Cemal Süreya ve Sezai Karakoç üniversitede sınıf arkadaşıdır..Ve sınıflarında 'Muazzez Akkaya' isminde bir de kız varmış..İkisi de bu kızı gizliden gizliye severlermiş..Sınıfta gün boyu aynı kıza duydukları ilgiyi birbirlerine anlatırlarmış..Hatta Muazzez'e yazdıkları şiirleri birbirlerine okurlarmış..Sonra bu aşk, zamanla kızışmış ve birbirlerine 'ben elde ederim, sen edersin' derken 'kim elde edecek?' diye iddiaya tutuşmuşlar..Kaybeden büyük bir bedel ödeyecek demişler..Ve bu bedel ömrü boyunca üzerinde kalacak..Bedene fiziksel bir zarar olmayacak diye de karar kılmışlar..Ve sonunda adını değiştirmeye gelmiş olay..

Cemal Sürey(y)a kazanırsa ;Sezai Karakoç'un soyadı 'Karkoç'  olacak..


Sezai Karakoç Kazanırsa ; CemaL Süreyya'nın soyadı 'Süreya' olacak.


ve tabi tahmin ettiğiniz gibi kızı Sezai Karakoç elde eder ve onunla çıkmaya başlar..Cemal Süreya da gidip tek 'Y' harfini attırır soyadından..

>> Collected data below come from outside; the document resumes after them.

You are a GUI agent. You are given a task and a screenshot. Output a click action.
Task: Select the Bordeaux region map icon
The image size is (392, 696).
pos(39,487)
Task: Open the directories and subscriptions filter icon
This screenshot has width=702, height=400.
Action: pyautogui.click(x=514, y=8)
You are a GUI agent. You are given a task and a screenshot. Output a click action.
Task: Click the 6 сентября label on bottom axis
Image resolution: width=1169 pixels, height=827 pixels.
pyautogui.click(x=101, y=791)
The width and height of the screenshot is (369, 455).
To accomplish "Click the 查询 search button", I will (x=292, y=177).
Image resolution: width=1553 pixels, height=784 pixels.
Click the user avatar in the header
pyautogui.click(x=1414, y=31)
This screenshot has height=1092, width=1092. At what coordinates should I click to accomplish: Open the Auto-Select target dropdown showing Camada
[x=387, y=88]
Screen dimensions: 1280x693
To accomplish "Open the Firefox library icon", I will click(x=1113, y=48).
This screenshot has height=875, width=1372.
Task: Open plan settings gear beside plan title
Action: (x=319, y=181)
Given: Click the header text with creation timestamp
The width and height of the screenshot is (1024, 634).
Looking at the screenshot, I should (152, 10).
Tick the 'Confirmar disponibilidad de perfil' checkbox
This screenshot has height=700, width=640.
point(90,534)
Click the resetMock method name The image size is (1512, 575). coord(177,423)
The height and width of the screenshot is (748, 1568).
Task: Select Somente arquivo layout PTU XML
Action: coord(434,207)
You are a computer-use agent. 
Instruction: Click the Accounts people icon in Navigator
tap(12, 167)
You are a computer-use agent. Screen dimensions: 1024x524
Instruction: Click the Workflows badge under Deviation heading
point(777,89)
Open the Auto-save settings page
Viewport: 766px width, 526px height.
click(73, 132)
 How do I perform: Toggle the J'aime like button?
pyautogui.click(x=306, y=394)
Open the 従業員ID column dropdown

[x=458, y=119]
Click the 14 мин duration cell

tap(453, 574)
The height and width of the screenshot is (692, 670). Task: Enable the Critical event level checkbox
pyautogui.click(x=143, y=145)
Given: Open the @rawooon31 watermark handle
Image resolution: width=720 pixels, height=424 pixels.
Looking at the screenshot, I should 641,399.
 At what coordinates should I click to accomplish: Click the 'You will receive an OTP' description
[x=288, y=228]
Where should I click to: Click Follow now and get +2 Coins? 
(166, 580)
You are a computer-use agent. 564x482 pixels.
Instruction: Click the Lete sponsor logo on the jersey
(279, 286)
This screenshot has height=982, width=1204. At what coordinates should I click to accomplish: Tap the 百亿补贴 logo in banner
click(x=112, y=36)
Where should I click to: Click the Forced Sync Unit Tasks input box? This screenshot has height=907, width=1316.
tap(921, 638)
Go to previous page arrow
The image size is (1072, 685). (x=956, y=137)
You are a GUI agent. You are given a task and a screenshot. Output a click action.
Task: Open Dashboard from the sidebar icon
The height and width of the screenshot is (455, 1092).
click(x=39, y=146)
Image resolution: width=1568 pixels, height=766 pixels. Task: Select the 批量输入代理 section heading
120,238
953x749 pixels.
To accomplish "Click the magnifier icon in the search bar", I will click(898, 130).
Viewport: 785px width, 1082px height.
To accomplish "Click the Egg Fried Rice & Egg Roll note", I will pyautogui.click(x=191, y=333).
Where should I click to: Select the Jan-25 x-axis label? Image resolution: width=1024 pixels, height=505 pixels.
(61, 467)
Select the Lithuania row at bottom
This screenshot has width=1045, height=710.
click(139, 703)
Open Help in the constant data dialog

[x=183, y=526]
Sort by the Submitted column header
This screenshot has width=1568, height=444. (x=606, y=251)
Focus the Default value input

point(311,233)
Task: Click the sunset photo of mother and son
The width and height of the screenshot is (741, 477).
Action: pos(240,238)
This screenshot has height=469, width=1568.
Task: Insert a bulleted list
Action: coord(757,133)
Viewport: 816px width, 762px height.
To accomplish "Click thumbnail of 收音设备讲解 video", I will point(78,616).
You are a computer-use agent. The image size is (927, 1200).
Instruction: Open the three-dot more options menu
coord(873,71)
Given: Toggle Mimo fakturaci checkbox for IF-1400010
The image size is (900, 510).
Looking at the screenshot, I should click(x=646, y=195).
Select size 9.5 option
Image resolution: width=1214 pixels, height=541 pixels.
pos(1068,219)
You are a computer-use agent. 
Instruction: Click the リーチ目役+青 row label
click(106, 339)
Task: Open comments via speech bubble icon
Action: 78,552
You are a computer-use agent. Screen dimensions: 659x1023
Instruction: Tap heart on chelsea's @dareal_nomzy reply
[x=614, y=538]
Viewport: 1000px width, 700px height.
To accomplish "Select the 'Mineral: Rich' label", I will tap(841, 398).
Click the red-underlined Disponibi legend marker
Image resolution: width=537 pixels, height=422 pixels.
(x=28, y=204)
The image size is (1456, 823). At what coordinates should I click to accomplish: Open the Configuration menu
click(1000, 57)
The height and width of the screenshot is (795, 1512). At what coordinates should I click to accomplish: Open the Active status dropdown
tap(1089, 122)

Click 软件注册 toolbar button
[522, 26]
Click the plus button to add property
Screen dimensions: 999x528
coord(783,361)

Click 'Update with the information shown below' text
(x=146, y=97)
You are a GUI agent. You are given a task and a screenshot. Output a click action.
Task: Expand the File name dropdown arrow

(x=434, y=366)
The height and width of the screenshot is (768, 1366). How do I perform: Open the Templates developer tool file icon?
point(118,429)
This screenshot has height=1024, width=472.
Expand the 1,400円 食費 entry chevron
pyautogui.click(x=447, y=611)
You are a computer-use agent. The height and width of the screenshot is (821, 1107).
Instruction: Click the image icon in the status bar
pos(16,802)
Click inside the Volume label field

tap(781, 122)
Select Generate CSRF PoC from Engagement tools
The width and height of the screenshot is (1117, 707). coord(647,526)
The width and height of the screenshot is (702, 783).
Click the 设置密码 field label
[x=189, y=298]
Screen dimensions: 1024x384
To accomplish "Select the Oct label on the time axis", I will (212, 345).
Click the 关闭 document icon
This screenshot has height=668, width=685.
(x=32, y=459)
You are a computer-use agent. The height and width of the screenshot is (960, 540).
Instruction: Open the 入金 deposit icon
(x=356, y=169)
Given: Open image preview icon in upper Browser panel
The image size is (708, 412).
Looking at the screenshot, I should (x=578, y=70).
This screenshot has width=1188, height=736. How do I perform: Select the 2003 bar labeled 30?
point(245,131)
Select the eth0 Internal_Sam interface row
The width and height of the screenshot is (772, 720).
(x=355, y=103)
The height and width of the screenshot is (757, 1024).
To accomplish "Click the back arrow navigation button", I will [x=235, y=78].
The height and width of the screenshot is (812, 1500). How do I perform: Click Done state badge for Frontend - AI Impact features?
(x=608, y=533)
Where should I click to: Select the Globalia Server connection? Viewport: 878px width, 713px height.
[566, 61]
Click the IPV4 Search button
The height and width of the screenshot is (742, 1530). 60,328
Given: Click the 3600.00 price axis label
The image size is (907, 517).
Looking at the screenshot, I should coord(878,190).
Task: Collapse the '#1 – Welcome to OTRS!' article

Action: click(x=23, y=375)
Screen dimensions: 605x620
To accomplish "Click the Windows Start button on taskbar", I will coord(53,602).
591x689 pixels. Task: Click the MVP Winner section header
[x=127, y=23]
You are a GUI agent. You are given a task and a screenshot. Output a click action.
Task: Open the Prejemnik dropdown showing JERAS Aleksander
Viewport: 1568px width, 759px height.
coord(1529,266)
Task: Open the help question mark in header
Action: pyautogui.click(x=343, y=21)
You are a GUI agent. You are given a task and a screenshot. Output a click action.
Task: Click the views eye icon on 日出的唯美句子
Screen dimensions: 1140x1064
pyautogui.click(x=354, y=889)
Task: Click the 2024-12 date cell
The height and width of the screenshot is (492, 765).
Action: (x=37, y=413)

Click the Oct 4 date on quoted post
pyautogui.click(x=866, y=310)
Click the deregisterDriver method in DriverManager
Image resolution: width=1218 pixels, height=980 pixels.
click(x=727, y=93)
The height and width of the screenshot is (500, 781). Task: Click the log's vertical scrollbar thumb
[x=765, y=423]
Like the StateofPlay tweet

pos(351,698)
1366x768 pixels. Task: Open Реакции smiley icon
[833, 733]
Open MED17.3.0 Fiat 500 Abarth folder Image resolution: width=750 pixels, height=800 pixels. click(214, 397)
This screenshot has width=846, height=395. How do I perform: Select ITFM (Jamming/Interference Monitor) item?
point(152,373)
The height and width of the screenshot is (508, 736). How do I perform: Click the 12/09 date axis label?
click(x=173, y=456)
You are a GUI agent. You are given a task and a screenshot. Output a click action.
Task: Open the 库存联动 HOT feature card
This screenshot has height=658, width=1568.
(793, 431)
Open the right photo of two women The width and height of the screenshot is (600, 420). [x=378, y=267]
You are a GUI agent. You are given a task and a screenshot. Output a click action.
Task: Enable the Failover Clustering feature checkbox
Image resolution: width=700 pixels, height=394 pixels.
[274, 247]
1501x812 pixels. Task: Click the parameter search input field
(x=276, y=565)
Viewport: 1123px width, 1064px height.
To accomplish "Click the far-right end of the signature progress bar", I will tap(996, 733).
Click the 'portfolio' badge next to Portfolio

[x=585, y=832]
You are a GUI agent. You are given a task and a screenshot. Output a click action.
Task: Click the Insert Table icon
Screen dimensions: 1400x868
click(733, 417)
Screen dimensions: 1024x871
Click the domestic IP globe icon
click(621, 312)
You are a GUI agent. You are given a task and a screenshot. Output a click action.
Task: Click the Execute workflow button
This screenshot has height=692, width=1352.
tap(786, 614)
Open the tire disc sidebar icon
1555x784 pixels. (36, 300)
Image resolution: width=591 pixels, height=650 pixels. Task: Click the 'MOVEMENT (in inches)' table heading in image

İşte Süreyya'dan Süreya'ya geçiş dönemi böyle olmuştur..


Peki sonrasında ne oldu diye merak ediyor musunuz?


Muazzez Akkaya bir iddia sonucu Sezai Karakoç'un kendisi ile çıktığını öğrenir..Biraz da sorunları olan Muazzez bunu kaldıramamış, okulu bıramış ve memleketi oLan Geyve'ye gitmiştir..


Sezai Karakoç bu duruma çok üzülür ve Muazzez Akkaya'ya ithafen Mona Rosa'yı yazar.. Şair Karakoç,1950 yılında Mülkiye'de öğrenci iken yazmıştır bu şiiri..Ancak 2002 yılına kadar yayımlanmamıştır... 


"Mona Roza" Türk edebiyatının en mahrem akrostiş şiiridir..Şiirin her kıtasının baş harfine bakar mısınız...


 Larkason hocamın dediği gibi şehir efanesi olabilir ama Mona Rosa'daki akrostiş bunu ispatlar nitelikte.